**ЦЕЛЬ ЗАДАНИЯ:** Воспроизведите без изменений участок материала от строки, содержащей «Click help icon», до строки, содержащей «Action: [261, 171]», включая обе эти строки.
--
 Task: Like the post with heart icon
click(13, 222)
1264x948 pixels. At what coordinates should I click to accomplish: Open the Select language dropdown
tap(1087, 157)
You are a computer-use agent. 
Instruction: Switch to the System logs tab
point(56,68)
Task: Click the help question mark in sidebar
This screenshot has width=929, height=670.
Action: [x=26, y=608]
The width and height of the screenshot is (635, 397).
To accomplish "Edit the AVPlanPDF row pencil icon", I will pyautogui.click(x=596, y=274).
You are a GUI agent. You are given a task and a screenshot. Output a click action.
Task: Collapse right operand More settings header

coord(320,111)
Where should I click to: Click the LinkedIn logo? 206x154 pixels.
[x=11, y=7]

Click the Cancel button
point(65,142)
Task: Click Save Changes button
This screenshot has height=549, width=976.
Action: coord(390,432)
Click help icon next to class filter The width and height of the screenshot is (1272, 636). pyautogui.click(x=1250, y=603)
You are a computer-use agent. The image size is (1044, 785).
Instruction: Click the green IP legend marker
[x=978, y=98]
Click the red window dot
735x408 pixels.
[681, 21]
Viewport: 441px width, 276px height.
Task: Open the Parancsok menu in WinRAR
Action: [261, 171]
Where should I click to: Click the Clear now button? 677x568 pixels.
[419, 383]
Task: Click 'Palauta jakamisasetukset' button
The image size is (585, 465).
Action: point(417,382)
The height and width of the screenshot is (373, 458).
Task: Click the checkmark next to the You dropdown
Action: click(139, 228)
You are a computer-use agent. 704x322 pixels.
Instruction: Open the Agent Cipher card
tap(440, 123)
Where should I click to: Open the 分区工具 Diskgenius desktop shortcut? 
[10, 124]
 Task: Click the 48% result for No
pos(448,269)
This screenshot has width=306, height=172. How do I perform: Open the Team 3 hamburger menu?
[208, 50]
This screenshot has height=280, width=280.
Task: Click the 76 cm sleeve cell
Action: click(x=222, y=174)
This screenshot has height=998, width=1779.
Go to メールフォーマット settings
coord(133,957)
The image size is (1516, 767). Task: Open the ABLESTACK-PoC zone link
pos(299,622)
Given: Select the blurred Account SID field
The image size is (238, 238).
--
**ОТВЕТ НА ЗАДАНИЕ:**
Click help icon next to class filter The width and height of the screenshot is (1272, 636). pyautogui.click(x=1250, y=603)
You are a computer-use agent. The image size is (1044, 785).
Instruction: Click the green IP legend marker
[x=978, y=98]
Click the red window dot
735x408 pixels.
[681, 21]
Viewport: 441px width, 276px height.
Task: Open the Parancsok menu in WinRAR
Action: [261, 171]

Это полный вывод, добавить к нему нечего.